Postby JackRiddler » Sun Jun 13, 2021 7:55 am

Chartbook Newsletter #22
How do you count inflation? Tracking Weimar's hyperinflation.

Adam Tooze
Jun 12
https://adamtooze.substack.com/p/chartb ... sletter-22

“We are inside.” - Mark Hulliung, Sartre and Clio. Encounters with History (2013), p. 10.

The threat of inflation makes daily headlines right now. In most advanced economies, only people over the age of 40 have any personal experience of serious inflation. But scary historical episodes are easily to hand. The 1970s ghost through policy-talk.

Whether or not such historical clichés are at all relevant to our current moment, is one line of debate. I am on the skeptical side of the fence. Fifty years on from the last great inflation in the West, the political economy, has radically changed. The bargaining power of labour is far weaker. Today, the risk of a wage-price spiral seems slim. The global headwinds that dampen inflationary risks continue to be strong.
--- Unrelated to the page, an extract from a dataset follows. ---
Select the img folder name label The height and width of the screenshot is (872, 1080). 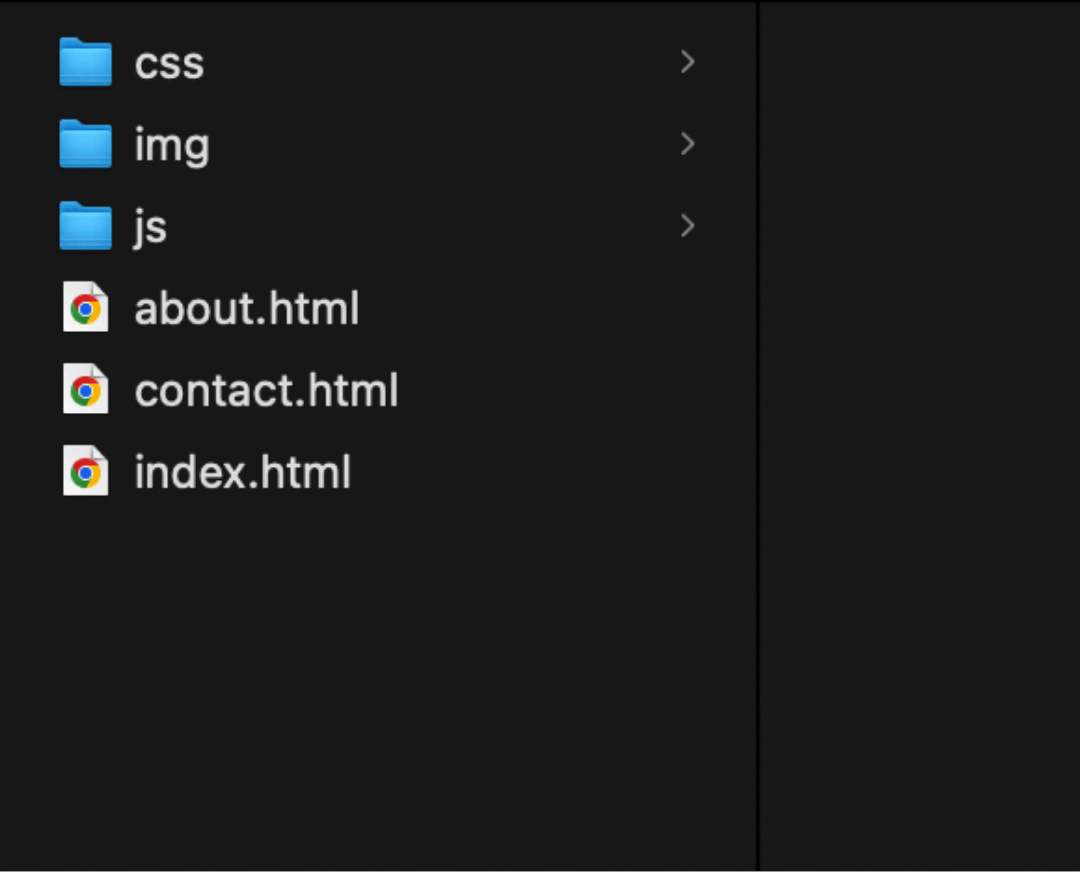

Indeed, so stark are these differences that it seems surprising that simple historical analogies are taken seriously at all. What is truly intriguing, however, is a deeper and more basic question. If there are underlying changes in the regime of price-setting, is our current system of inflation measurement set up to give us a good handle on 21st-century price dynamics? How do you deal with a shock like 2020? In its aftermath, how do you recognize inflation when it does arrive?

The simple answer is that inflation is happening when prices go up. Tbe tricky thing is that not all prices go up at the same rate. Some go up, others go down. And the prices that do go up, go up for very particular reasons. If microchip prices surge because of drought in Taiwan, can we speak of inflation? What, if a spike in demand for lumber in North America drives plywood prices sky high? Is that inflation? Or will it simply compress the price of other construction materials, as budgets have to be cut?

In discussing inflation, economics abstracts from idiosyncratic shocks. Inflation is defined as a general upward pressure on all prices, independent of idiosyncratic supply shocks. Inflation, in this sense, is a macroeconomic, aggregate concept.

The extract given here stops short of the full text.